The request: Render into Spanish this sentence from the Spiderhead review below: "That slickness, however, is both feature and bug."

Page excerpt:
--- --- ---

On paper—which is where it began as a short story by George Saunders—Spiderhead positions itself as a heady film in which a simple premise explodes in the mind with implication. As directed by Joseph Kosinski, we’re asked things like: What if drugs could make us do and feel different things in seconds? And then: what happens to free will as a result? Potentially far-out stuff. In the parlance of our times, though, the film only manages to be mid.

Housed on an island compound of impressive design, Steve Abnesti (Chris Hemsworth) oversees a curious prisoner program. In exchange for relative comfort during their reduced sentences, inmates like Jeff (Miles Teller) undergo experimental drug treatments with side effects ranging from extreme terror to overt arousal. Steve’s operation has obvious (if shady) commercial applications, but still, it seems like a fair deal—and his playlists feature heaps of smooth Hall & Oates-type jams, so why not just roll with it? As adapted and expanded by writers Rhett Reese and Paul Wernick, complications ensue; in part, because Jeff falls for fellow inmate Lizzy (Jurnee Smollett), but mostly because even despite Steve’s jocularity, the moral equations of his entire project stop adding up. To Kosinksi’s credit, his film slides easily through its exposition while generating the requisite sense of dread for his film’s second-half twists. That slickness, however, is both feature and bug. And just as Hemsworth’s performance as a “progressive” tech boss is as surprising as it is near-perfect, it too draws attention to how basic many of the film’s other narrative and thematic elements turn out to be.

On that note, it’s funny that the delicate hi-tech drug intake devices fitted to most of Spiderhead‘s characters are installed at the base of their backs. For all the attention to detail in its broader production, to say nothing of its potent star power in front of and behind the camera, those gadgets provide a neat summary of the film: for most everyone involved, its complicated inner workings remain just out of reach.

--- --- ---

Pointing records for screenshots and pages:
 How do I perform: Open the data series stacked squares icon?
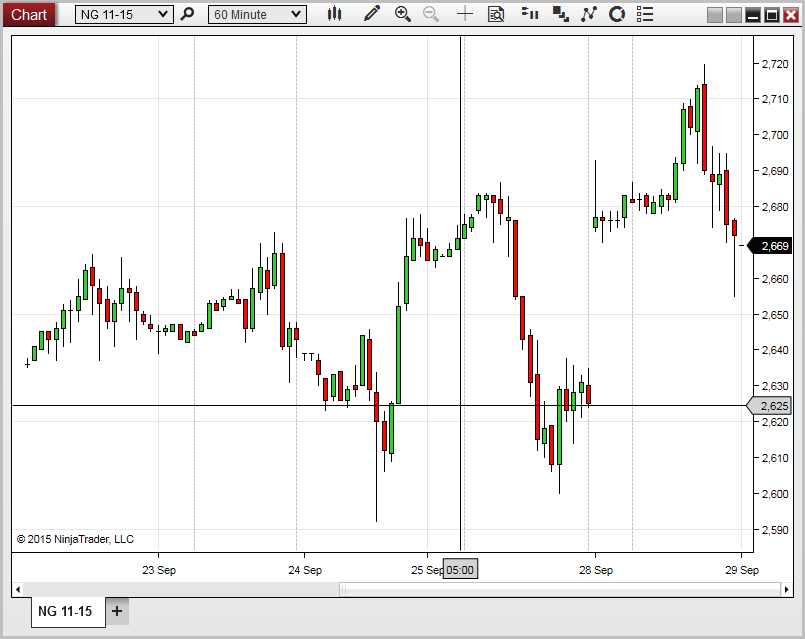click(561, 14)
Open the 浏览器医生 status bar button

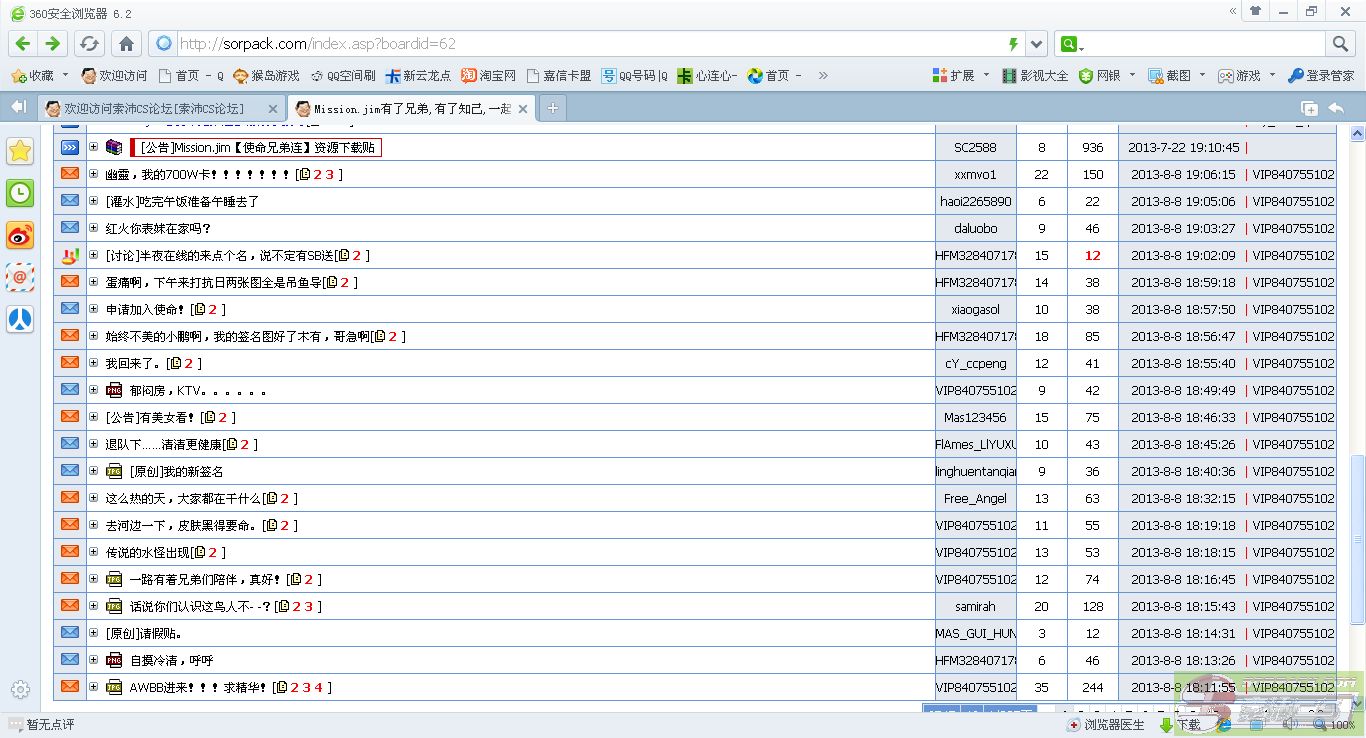[1106, 725]
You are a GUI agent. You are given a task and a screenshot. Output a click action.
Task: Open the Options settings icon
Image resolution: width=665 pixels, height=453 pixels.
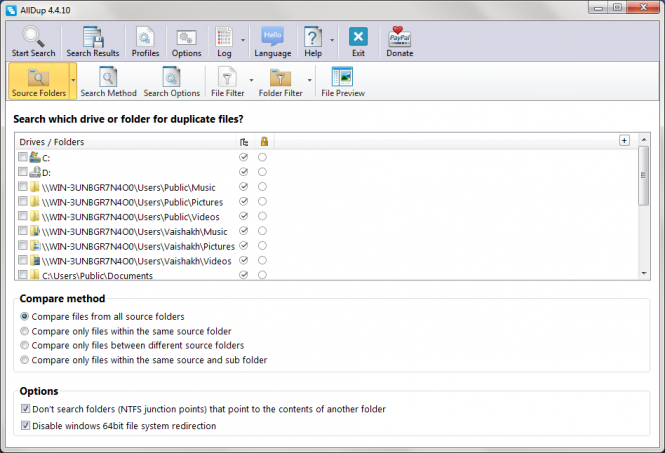click(x=186, y=38)
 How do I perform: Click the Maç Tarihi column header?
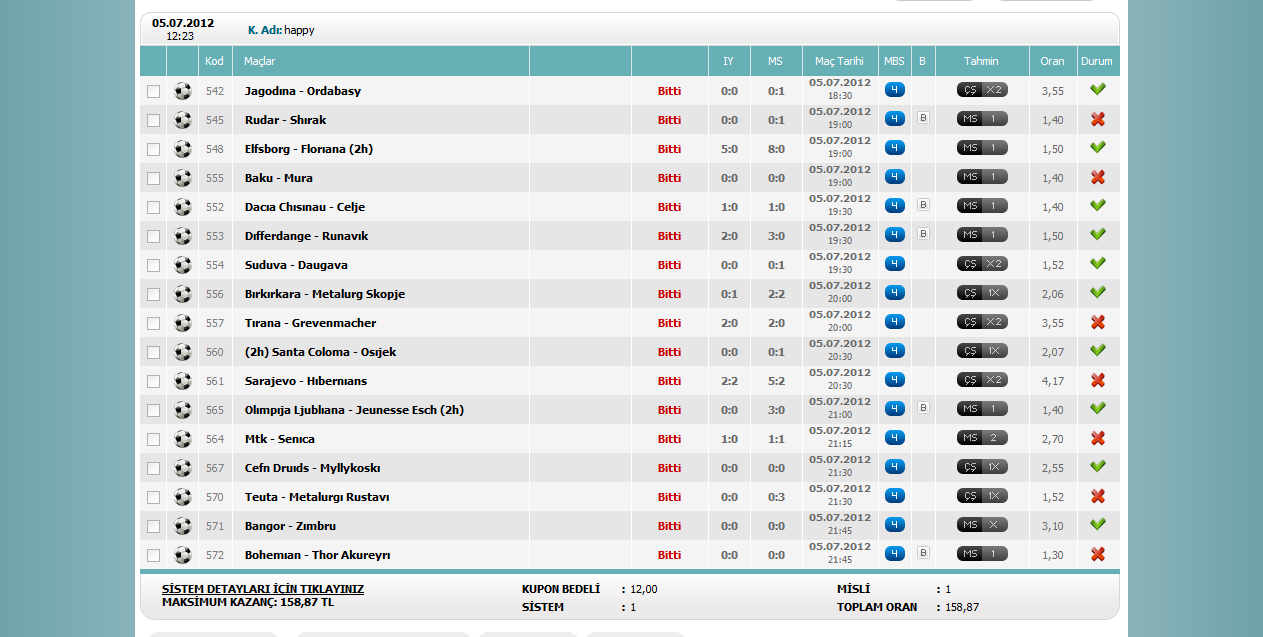pyautogui.click(x=839, y=61)
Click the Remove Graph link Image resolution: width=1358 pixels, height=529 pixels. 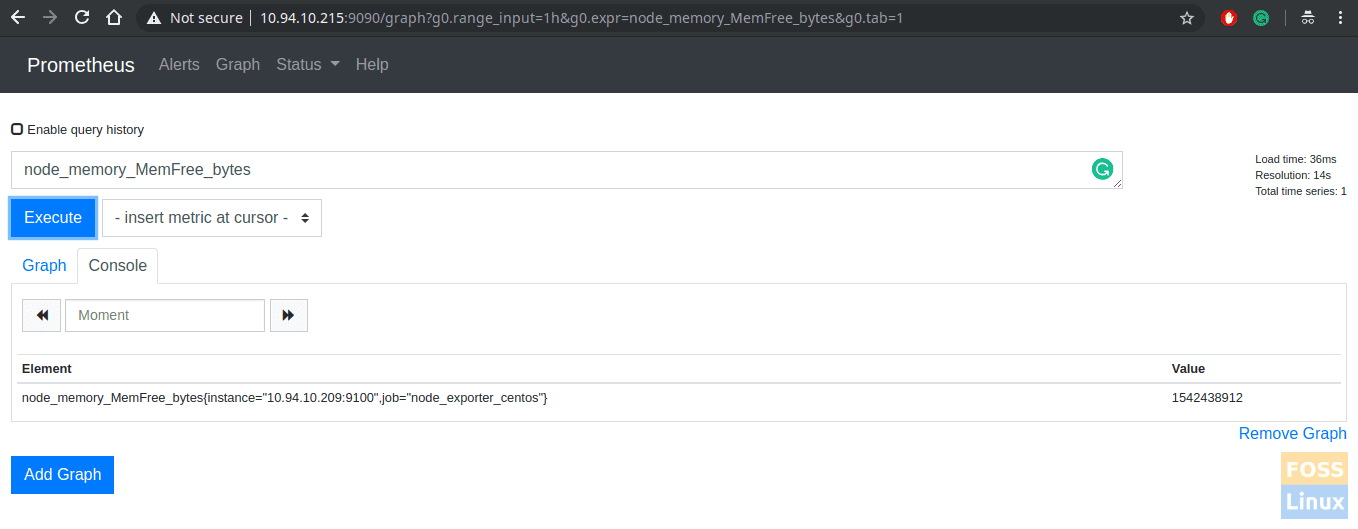(x=1292, y=433)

--- --- ---

Task output: Esa pulcritud, sin embargo, es a la vez una virtud y un defecto.